Греческая цивилизация. Т. 2: От Антигоны до Сократа | страница 21
Софокл не из тех писателей, которые грубо говорят нам: такой-то не прав, а этот прав. Его любовь к каждому из порожденных им существ настолько велика, что каждый из них прав на месте, занимаемом им в мире поэта: мы примыкаем к каждому из них, как к живому существу, жизненность которого проверена на собственном нашем опыте. Вплоть до того молодого воина, который в момент, когда он доволен тем, что спас свою жизнь, схватив Антигону, и сожалеет, что ее надо выдать царю, который ее поразит, мы признаем этого наивного юношу полностью правым. Он прав, спасая свою шкуру и радуясь своей удаче. И мы поступили бы так, как он. Он прав, что верен своей природе, которая является существенной частью всякой человеческой природы. Он прав, опираясь на ту твердую землю, на которую мы все поставлены. И изменчивая Исмена тоже права, в том, что она просто-напросто мягкосердечная, слабая женщина в противовес мужественной Антигоне, мудрая в своей признанной и допустимой слабости и внезапно оказывающаяся такой же сильной, как и ее сестра, в своей мгновенной жертвенной вспышке.

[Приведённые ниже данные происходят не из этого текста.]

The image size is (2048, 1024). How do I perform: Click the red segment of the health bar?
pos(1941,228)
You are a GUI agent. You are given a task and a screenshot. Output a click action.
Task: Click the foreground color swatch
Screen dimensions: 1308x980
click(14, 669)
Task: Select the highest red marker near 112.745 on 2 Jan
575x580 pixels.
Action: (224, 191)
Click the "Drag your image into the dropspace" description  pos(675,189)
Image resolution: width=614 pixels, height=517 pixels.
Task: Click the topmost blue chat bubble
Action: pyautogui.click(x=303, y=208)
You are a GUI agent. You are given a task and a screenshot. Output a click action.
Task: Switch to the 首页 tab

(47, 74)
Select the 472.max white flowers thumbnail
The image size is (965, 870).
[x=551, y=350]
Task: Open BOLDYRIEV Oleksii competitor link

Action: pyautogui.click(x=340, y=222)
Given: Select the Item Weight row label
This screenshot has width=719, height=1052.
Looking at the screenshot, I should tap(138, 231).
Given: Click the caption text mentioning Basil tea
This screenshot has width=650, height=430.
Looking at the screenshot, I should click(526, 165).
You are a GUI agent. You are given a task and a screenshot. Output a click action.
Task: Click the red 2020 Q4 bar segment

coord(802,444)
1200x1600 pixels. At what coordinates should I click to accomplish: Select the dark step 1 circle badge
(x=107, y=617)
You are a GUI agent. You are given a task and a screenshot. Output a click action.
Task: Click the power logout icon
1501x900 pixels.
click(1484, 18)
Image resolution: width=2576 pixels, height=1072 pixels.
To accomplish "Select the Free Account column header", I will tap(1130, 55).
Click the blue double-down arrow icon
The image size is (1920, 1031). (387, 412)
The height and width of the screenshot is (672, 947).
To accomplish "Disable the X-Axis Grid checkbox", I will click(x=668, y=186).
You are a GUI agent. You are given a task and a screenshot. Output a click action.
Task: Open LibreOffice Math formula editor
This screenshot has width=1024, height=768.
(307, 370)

И если Антигона права, в высшей степени права в зените трагедии, на той высоте чистого героизма, на которую природа позволяет ей подняться и куда она зовет нас за собой, то и Креонт прав против нее и для нас, прав практически, на уровне политической необходимости, в аспекте тяжелых условий города, находящегося в состоянии войны. Даже если мы, увлеченные течением драмы, склонны признать Креонта неправым за то, что он принял свой престиж за благо государства, и только за это, то в человеческом плане мы от него не отступимся: его заблуждения слишком естественны, слишком присущи опасной природе политической акции, чтобы мы не признали их частью самих себя. Мы, впрочем, знаем вместе с Креонтом, что все законно для власти, когда община подвергнута риску из-за «анархии» какой-нибудь Антигоны, являющейся анархией Духа, опасно веющего там, где он захочет. Мы знаем также, правда более смутно — и в этом несчастье государств, — что чаще всего их защищают Креонты. Они предназначены для этого дела. И они более или менее сносно его делают; но при этом они пятнают себя, заблуждаются, потому что существует мало дел, которые не подвергали бы даже хорошего работника стольким неблагодарным заблуждениям. Но, несмотря на эти заблуждения, Креонты сохраняют подобие верности своей природе — низкой, потому что государства спасают не благородными мыслями, а грубыми и жесткими поступками. Мы знаем, что эта связь между действием и низостью в нашей жизни является необходимым условием нашего существования, одной из наиболее обременительных сторон нашей природы. Нас вылепили из тяжелой глины Креонта — стоит ли это оспаривать? — еще задолго до того, как нас озарил яркий пламень Антигоны. Наименее признаваемой областью трагического наслаждения и требующей от поэта невероятного усилия любви и мастерства является как раз та светлая жалость, то мужественное признание братства, которое он у нас вызывает в отношение «злодеев». Их было бы легко вырвать из нашего сердца. Но правда искусства и наше наслаждение даются этой ценой: нужно, чтобы мы в них признались.